Luhan terkesiap ketika ia malah ketiduran di kamar Sehun, ia melirik arloji nya yang menunjukkan pukul 10 lebih 15 menit, jadi ia tertidur disini selama 15 menit. Luhan memandang Sehun yang sudah terbang ke alam mimpi, sepertinya obat tersebut menimbulkan kantuk yang menyebabkan Sehun tertidur.
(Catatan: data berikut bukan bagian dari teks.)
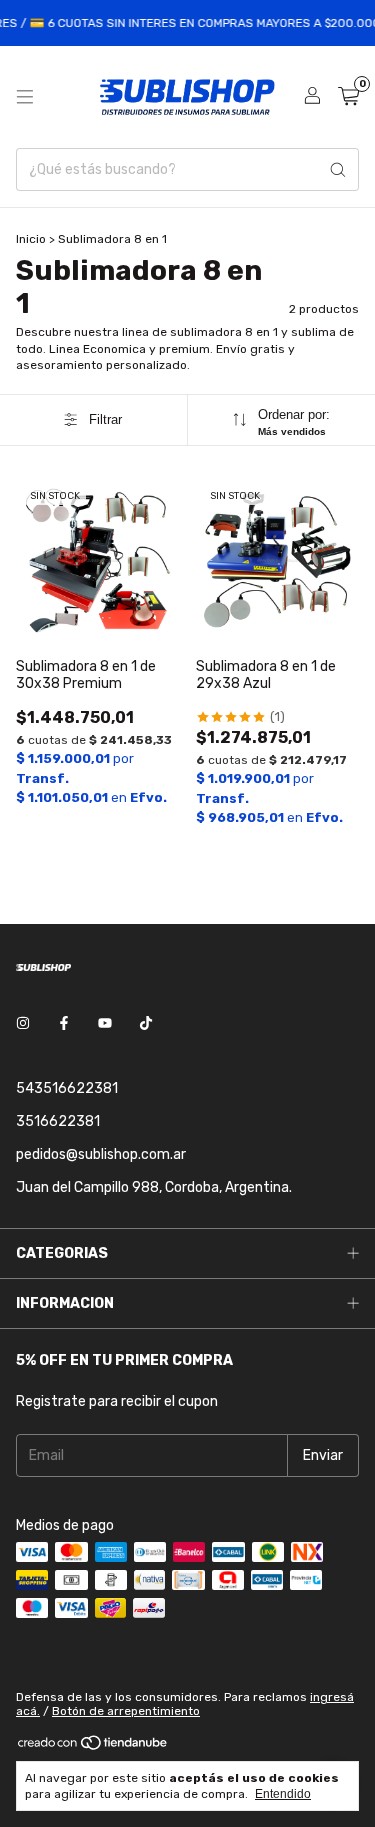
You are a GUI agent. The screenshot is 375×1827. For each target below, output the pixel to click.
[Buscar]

Dengan hati-hati Luhan meletakkan kursi yang di duduki nya kembali ke tempat semula, lalu mengambil tas miliknya kemudian keluar dari kamar Sehun dengan langkah yang sangat pelan agar tidak menimbulkan suara yang dapat membangunkan Sehun.
Rumah sakit pada jam seperti ini sudah nampak sepi, hanya beberapa petugas keamanan yang berjaga didepan sana, Luhan melangkahkan kakinya dengan perasaan was-was mengingat ini sudah malam dengan koridor rumah sakit yang begitu sepi.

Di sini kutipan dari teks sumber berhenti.